WHAT ARE THE TERMS OF THE LOANS?
Under both lending facilities, an eligible loan must have the following features:

  • 4-year maturity
  • Amortization of principal and interest deferred for one year
  • Adjustable interest rate of the Secured Overnight Financing Rate (SOFR) + 250-400 bps
  • Minimum loan size of $1 million
  • No prepayment penalties

WHAT IS THE DIFFERENCE BETWEEN THE TWO PROGRAMS?
A key difference between the two lending facilities is the maximum amount of eligible loans.  For the Main Street New Loan Facility, the maximum loan size is the lesser of (i) $25 million or (ii) an amount that, when added to the borrower’s existing outstanding and committed but undrawn debt, does not exceed 4 times the borrower’s 2019 EBITDA. For the Main Street Expanded Loan Facility, the maximum additional amount that may be loaned to the borrower is the lesser of (i) $150 million, (ii) 30% of the eligible borrower’s existing outstanding and committed by undrawn bank debt or (ii) an amount that, when added to the borrower’s existing outstanding and committed by undrawn debt, does not exceed 6 times the borrower’s 2019 EBITDA.

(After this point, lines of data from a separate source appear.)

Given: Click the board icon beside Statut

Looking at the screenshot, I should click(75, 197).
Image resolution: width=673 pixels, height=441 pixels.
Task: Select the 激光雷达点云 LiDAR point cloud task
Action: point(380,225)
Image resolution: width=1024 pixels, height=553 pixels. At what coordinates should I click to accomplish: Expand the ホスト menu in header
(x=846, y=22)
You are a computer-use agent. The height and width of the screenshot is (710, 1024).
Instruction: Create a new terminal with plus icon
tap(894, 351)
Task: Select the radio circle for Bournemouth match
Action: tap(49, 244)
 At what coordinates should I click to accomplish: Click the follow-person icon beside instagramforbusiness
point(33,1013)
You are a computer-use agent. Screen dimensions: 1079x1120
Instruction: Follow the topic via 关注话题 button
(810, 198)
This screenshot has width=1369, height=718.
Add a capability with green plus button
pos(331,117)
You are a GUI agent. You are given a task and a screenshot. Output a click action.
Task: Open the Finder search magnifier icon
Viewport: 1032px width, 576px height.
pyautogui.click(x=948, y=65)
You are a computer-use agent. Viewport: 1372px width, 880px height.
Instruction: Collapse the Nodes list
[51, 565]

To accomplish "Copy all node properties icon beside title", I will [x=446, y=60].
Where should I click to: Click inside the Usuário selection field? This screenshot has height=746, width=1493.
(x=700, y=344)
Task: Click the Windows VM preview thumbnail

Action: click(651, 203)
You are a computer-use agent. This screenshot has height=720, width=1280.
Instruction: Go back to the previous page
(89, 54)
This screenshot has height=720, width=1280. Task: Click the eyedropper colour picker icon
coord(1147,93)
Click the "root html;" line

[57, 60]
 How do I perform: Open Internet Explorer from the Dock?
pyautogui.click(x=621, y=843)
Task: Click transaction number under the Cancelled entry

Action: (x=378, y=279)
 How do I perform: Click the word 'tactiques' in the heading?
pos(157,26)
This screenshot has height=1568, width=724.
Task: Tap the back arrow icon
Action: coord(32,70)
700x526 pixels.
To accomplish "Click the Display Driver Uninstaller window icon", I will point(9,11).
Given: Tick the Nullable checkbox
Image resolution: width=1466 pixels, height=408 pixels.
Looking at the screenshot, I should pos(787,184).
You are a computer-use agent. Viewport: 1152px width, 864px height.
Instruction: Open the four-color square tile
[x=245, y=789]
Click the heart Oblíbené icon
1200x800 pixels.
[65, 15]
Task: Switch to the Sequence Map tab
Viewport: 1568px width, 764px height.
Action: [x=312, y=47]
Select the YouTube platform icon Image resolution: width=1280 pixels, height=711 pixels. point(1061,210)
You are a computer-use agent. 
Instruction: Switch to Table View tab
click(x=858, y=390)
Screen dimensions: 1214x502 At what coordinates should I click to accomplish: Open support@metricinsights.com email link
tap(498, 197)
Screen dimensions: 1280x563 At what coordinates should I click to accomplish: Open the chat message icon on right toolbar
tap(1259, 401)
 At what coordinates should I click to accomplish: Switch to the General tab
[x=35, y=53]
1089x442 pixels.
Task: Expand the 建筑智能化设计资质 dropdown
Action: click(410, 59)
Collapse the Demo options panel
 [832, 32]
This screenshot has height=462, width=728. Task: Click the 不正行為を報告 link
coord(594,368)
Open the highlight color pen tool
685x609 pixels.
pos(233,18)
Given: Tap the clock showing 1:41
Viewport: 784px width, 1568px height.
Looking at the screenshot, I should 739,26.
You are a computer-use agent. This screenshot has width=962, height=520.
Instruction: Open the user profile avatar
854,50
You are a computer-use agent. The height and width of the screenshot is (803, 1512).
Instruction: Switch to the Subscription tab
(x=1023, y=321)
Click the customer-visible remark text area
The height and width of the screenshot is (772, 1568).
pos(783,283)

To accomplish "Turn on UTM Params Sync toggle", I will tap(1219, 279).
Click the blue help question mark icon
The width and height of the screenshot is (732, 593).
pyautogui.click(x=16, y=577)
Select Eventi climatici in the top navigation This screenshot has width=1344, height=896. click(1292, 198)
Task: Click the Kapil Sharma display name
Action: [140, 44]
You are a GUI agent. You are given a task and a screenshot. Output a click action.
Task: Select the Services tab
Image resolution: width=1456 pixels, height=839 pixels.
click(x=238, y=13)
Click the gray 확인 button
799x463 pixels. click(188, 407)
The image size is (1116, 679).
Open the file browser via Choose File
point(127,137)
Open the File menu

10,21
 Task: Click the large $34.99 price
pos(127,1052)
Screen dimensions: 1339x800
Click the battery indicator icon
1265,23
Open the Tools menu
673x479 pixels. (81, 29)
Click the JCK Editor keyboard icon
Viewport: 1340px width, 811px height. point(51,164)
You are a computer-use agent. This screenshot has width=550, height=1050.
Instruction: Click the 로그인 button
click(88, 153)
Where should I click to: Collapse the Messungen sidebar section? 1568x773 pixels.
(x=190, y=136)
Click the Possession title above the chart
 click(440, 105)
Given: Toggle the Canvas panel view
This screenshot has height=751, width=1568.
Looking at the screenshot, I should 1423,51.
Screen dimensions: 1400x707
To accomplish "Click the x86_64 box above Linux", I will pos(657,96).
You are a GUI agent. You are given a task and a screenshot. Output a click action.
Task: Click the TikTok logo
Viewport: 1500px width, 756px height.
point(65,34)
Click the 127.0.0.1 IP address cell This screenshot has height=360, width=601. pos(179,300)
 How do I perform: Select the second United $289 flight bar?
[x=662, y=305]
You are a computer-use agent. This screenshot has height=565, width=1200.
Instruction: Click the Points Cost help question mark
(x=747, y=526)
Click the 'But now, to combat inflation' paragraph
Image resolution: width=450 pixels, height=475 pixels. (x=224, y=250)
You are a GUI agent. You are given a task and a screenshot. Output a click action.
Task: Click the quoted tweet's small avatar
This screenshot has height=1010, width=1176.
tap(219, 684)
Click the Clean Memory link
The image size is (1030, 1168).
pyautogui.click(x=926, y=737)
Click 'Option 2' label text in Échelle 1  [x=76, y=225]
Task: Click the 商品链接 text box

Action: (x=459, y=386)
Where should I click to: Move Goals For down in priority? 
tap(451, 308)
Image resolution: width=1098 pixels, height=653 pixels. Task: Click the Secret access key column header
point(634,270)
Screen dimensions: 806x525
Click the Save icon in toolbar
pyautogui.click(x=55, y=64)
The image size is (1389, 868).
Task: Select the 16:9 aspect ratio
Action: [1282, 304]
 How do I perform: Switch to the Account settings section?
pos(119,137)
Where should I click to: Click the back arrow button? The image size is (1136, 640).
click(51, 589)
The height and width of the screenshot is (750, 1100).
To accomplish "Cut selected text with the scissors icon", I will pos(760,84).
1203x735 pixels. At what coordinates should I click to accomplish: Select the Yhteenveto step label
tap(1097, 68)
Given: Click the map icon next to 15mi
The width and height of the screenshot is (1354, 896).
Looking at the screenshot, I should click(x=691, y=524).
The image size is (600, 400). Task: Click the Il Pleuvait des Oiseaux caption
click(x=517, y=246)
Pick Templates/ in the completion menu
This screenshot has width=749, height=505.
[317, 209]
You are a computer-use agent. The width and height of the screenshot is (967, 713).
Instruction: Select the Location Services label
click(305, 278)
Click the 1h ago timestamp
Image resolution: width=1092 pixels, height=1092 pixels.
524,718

ARE THERE ANY RESTRICTIONS ON THE USE OF PROCEEDS?
Under both lending facilities, the eligible borrower must certify that with regard to the loans or upsized tranche:

  • It will refrain from using the proceeds to repay other loan balances, including repayment of debt of equal or lower priority, with the exception of mandatory principal payments.
  • It will not seek to cancel or reduce any of its outstanding lines of credit with the eligible lender or any other lender.
  • Such financing is necessary due to exigent circumstances presented by the COVID-19 global pandemic and that it will use reasonable efforts to maintain its payroll and retain its employees during the term of the eligible loan.
  • It meets the EBITDA leverage condition as set forth in the maximum loan size formula above.
  • It will follow certain compensation, stock repurchase, and capital distribution restrictions that apply to direct loan programs under the CARES Act.
  • It is eligible to participate in the applicable lending facility, including in light of the conflicts of interest prohibition in the CARES Act.

Both lending facilities will cease purchasing participations in eligible loans on September 30, 2020.